African street agitation | Babelia

He was born 26 years ago in Limpopo, South Africa, has his own ideas about poetry ("I need poetry to survive emotionally and psychologically, but financially you can not live on it"), photography and styling, and of course music. He has studied in Tanzania, Senegal and the United States. Somehow his artistic concept is close to that of Rosalía (probably the similarities between the refrain of his song 'Going Down' and that of 'Pienso en tu mirá' are pure chance). She lives in Johannesburg and is called Maya Wegerif, although Sho Madjozi is the name with which she is ascending to the altars of gqom, that rogue rhythm, a cousin of other modern South African impulses like kwaito and the digital maskandi .

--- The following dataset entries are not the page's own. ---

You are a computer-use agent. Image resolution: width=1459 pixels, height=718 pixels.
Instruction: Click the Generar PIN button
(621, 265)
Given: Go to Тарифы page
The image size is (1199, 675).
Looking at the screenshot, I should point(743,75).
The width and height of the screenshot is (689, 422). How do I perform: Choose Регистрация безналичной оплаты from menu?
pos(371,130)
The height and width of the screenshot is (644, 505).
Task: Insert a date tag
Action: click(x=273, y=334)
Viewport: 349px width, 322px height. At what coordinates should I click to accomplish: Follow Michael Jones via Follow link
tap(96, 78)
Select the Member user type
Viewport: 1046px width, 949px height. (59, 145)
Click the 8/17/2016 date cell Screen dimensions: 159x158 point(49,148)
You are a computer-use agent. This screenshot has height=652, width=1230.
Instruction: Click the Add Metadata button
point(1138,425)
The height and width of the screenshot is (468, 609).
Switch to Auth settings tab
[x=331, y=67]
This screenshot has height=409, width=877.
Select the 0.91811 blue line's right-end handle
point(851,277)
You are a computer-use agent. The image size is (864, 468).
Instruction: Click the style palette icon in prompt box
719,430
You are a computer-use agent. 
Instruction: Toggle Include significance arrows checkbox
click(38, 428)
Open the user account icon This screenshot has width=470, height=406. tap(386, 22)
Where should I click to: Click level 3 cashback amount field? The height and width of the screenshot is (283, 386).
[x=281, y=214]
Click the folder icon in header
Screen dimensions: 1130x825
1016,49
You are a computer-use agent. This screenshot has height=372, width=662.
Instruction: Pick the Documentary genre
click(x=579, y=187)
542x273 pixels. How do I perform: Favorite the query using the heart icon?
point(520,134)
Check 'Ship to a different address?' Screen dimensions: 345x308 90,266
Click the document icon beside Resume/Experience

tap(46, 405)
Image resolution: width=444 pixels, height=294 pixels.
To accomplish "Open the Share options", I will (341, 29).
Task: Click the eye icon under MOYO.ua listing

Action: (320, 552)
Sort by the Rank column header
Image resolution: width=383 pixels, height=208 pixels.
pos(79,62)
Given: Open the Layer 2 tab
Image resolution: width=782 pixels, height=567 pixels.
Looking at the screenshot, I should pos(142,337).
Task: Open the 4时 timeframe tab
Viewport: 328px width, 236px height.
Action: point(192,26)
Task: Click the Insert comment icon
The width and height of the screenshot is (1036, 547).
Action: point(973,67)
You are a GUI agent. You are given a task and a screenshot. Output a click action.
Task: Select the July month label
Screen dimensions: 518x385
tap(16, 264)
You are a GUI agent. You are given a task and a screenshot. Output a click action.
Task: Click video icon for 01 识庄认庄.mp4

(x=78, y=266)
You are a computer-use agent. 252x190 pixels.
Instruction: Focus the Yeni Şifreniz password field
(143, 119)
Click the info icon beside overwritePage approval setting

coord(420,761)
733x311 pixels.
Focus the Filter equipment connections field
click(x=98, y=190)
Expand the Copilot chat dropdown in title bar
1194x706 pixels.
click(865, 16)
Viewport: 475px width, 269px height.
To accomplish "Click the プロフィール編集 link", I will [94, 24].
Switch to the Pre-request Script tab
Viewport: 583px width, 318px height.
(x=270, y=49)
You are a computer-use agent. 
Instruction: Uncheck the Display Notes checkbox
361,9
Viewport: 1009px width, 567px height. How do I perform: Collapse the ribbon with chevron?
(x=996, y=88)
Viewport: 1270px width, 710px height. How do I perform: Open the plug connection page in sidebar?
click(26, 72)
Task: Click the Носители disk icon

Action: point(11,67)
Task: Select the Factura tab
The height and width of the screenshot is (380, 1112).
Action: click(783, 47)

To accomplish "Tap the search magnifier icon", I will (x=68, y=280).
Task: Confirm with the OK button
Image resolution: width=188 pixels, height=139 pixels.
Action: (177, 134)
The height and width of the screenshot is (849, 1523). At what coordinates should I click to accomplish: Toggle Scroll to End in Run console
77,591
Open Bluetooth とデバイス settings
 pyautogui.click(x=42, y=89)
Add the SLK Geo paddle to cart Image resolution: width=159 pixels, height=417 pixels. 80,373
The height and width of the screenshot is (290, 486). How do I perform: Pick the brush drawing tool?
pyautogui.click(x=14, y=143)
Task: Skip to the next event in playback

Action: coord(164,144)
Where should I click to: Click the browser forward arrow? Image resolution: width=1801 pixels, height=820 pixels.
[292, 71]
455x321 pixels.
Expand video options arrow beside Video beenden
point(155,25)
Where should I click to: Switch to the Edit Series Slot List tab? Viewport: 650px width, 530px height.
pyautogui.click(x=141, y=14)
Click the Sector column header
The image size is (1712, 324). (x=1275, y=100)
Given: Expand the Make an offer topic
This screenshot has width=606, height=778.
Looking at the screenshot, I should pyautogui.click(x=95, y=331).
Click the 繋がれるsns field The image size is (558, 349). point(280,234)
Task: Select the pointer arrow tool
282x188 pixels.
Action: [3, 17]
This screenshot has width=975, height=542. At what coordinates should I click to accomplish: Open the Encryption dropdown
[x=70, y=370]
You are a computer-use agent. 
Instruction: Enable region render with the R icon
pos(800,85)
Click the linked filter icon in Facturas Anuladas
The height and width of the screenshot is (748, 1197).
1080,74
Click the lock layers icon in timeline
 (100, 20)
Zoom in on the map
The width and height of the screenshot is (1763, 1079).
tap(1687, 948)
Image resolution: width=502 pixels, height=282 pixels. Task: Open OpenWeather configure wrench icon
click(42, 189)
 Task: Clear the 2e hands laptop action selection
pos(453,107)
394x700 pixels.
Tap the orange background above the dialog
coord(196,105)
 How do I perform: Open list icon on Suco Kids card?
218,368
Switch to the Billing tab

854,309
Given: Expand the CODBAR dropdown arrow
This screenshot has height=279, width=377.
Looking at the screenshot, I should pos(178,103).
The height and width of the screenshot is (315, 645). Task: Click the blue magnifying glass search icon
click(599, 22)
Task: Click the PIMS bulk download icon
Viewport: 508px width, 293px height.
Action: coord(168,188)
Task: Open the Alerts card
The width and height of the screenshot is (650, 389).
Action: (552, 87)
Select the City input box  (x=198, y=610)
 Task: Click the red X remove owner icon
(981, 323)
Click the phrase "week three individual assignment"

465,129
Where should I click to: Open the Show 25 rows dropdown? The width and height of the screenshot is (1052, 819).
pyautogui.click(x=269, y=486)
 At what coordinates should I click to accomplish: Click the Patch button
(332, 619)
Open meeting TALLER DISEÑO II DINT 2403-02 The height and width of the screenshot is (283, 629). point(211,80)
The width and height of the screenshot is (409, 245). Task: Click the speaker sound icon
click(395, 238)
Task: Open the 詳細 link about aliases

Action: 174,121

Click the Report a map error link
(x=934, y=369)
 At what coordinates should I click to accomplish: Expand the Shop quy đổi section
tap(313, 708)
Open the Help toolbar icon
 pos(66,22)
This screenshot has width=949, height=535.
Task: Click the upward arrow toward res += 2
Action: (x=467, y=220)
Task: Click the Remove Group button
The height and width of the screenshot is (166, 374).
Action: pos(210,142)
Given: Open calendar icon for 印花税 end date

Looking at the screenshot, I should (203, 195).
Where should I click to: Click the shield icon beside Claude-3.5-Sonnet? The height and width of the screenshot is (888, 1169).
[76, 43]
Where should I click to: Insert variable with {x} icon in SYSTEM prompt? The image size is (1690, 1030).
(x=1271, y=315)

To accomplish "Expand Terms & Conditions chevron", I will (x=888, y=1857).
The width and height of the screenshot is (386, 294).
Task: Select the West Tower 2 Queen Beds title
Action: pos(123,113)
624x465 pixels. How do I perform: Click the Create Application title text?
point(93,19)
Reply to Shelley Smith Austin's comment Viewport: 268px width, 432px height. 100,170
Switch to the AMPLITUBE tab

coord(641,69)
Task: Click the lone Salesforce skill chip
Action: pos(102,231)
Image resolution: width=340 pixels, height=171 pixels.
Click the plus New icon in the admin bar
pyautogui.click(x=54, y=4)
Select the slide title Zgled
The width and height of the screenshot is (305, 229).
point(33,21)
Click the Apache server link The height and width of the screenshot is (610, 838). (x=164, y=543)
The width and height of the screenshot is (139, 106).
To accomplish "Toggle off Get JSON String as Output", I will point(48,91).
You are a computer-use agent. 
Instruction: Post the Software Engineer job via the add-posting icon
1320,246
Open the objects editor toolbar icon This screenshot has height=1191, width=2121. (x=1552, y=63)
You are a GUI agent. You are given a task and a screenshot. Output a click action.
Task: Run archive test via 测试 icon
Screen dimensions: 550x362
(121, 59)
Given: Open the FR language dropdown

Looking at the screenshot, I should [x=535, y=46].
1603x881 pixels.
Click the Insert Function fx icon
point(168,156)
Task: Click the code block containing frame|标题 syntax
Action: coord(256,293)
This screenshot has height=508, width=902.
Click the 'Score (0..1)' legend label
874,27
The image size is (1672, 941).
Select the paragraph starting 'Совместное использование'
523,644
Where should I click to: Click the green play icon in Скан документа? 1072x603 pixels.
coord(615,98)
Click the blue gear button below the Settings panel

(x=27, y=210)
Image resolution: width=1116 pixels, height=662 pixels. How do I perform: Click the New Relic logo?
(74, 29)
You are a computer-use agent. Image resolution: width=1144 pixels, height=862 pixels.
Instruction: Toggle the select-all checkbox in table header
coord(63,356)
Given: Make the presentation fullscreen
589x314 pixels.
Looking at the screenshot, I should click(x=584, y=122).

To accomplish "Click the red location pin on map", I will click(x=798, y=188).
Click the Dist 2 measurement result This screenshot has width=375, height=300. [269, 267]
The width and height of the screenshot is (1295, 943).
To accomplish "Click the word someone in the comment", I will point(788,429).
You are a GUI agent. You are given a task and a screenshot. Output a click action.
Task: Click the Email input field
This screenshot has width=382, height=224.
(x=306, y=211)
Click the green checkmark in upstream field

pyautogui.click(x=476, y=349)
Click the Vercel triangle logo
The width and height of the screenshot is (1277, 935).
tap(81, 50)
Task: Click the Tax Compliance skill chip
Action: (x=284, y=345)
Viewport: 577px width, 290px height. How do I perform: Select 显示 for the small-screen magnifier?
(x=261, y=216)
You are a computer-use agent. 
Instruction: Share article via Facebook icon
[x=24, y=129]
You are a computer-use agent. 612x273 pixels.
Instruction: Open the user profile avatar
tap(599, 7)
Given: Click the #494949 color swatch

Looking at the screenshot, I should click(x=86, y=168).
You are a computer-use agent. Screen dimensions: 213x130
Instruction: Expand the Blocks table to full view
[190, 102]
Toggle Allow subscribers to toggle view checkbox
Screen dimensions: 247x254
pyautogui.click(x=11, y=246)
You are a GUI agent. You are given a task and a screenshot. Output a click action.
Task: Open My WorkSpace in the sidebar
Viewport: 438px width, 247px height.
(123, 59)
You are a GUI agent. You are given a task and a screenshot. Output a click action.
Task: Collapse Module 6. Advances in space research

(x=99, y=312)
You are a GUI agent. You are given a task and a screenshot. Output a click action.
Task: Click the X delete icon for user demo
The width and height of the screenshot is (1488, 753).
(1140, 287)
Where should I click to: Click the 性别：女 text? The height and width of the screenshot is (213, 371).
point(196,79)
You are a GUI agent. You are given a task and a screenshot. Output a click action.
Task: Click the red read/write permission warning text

The word comes from imitating, with the consonants of the Zulu and Xhosa languages, the sound of a drop of water hitting the skin of the drum, but musically it defines a pungent mixture of electronic rave, trap, hip-hop and indigenous music such as isicathamiya (popularized by Ladysmith Black Mambazo), present in the piece 'Changaya', for example, and the mbaqanga (the rhythm of Mahlathini and the Mahotella Queens), one of the spices of 'I Mean That'. To understand us: the vibrations that inspired Paul Simon in his South African adventure.

Sho sings and raps in Xitsonga and Swahili, and the album's title gives clues to her aspirations: on the one hand, she reaffirms her status as the first young woman of her ethnic group to succeed; on the other, it strengthens the mixture of musical codes: a mixture that transcends both its region of origin and the African continent. That is why he says that he represents many people and not only within the xitsonga culture. So high does she point out that in 'Wakanda Forever', played with Nigerian rapper Ycee in the alimón, she throws a nod to the film Black Panther . Sho Madjozi connects with neopanafricanism talent, avant-garde and street agitation.
Sho Madjozi Limpopo Champion League. Flourish and Multiply.